Don Carron, rispondendole, le ha detto: “C'è una sola modalità per insegnare il perdono, che è viverlo noi. La cosa più bella è sentirti dire quello che ha significato per te stare insieme tra di voi in questi anni, non dire: “Cristo” come lo dicevi prima, quando andavi a Messa una volta all'anno e non cambiava la vita, ma come lo dici adesso, cioè come aiuto per vivere le tue ferite con le persone che ti hanno fatto male, così come per iniziare a regolarizzare la tua situazione e sposarti; e poi, ancora, risvegliando in te il desiderio di partecipare a un bene con gli altri. Non c'è un modo più bello per dire per che cosa è venuto Cristo che essere qui e vedere che a voi Cristo è arrivato così come è arrivato a noi, cioè iniziando a toccare la vita; e a uno si allarga il cuore. Così c'è solo da far partecipi tutti, come hanno fatto partecipare te, di un luogo dove sei abbracciata indipendentemente da quello che fai, perché sei amata prima.
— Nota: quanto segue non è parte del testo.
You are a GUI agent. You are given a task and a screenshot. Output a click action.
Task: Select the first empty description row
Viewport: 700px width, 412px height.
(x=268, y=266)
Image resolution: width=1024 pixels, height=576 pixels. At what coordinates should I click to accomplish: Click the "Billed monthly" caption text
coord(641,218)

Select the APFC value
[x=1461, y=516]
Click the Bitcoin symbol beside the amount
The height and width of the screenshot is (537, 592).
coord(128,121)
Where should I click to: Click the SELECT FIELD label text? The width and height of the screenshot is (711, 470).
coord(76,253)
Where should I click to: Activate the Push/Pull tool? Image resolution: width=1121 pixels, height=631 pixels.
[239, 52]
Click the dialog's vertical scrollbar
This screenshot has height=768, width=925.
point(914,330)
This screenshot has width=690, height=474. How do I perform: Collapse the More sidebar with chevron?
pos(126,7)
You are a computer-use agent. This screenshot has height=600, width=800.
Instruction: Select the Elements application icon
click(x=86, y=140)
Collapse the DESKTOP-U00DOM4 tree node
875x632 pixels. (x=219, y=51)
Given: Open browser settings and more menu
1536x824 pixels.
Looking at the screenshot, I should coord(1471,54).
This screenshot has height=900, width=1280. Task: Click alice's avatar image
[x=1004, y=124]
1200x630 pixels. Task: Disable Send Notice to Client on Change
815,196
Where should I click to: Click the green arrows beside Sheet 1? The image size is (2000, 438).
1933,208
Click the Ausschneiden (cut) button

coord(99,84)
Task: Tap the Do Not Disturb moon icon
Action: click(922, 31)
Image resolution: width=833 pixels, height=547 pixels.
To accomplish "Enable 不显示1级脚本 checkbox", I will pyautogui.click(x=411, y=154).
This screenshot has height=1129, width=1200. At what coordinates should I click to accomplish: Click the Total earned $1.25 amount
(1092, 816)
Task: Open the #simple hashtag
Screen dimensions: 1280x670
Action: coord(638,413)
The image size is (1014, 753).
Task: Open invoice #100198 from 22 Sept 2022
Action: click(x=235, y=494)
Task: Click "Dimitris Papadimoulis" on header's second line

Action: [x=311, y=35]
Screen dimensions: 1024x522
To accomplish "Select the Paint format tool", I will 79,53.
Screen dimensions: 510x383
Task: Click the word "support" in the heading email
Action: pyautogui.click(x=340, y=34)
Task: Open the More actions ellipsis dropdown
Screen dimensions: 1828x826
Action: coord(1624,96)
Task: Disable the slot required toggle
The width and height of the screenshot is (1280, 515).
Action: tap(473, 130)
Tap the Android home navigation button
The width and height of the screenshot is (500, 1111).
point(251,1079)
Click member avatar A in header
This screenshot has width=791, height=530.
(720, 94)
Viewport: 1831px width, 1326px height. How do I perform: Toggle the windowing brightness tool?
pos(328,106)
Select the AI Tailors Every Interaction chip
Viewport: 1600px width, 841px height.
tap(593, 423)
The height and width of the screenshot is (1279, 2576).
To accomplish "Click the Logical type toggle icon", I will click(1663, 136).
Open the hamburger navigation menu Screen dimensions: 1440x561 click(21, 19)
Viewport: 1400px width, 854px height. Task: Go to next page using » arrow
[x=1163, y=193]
Se partecipiamo di un luogo così, saremo capaci di perdonare noi stessi e di perdonare gli altri perché possiamo dare solo quello che riceviamo, siamo talmente piccoli che possiamo dare solo quello che riceviamo. Non è una strategia tua, tanto che per te, a un certo punto, è stato quasi normale perdonare. L'importante è rimanere in questo luogo dove a poco a poco cadono le bende dagli occhi. Questo è il Cristianesimo.”
E della preziosità del luogo in cui siamo don Carrón ha parlato anche rispondendo a Marta circa la fatica e la delusione nel lavoro educativo: “Il problema è avere un luogo che permetta di iniziare sempre, così che, quando ti trovi con persone che retrocedono e ti scoraggi, tu possa ritornare a questo luogo per guardare quelle persone come tu sei stata guardata; e tu sei stata guardata − anche quando tornavi indietro − con tutta la tua dignità e tutta la tua grandezza. Non ti preoccupare, è una cosa che impariamo, però con pazienza. Don Giussani ci diceva sempre che l'uomo ha bisogno che succedano molte volte le cose ed io faccio sempre lo stesso esempio per aiutarci: “Quante volte una madre deve sorridere a suo figlio prima di vedere in lui il primo sorriso? Mille, e non ti stanchi, non gridi e non ti arrabbi quando il bambino non sorride, ma continui a sorridere, perché se lo sgridi l'unica cosa che ottieni è farlo piangere e non certo sorridere. Ma noi, invece, dopo che una persona non sorride per averlo fatto noi una, due, tre volte, ci arrabbiamo e gridiamo; e facendo così, l'altro, invece di sorridere, piange. È proprio come con un bambino; quanti sorrisi deve fare la madre per destare il primo sorriso del bambino?”.
E poi, ancora, a Roberto che, ringraziandolo per essere sempre presente (attraverso i testi su cui abbiamo lavorato), gli chiedeva come amare veramente le persone che accompagniamo ogni giorno, don Carrón ha risposto: “Dobbiamo lasciare aperta la domanda − ‘Che cosa significa amare l'altro?' − per capire di cosa si tratta, perché noi pensiamo di saperlo già. Un luogo come questo, dove vi aiutate a capire, è decisivo per scoprire che cosa significa amare l'altro.”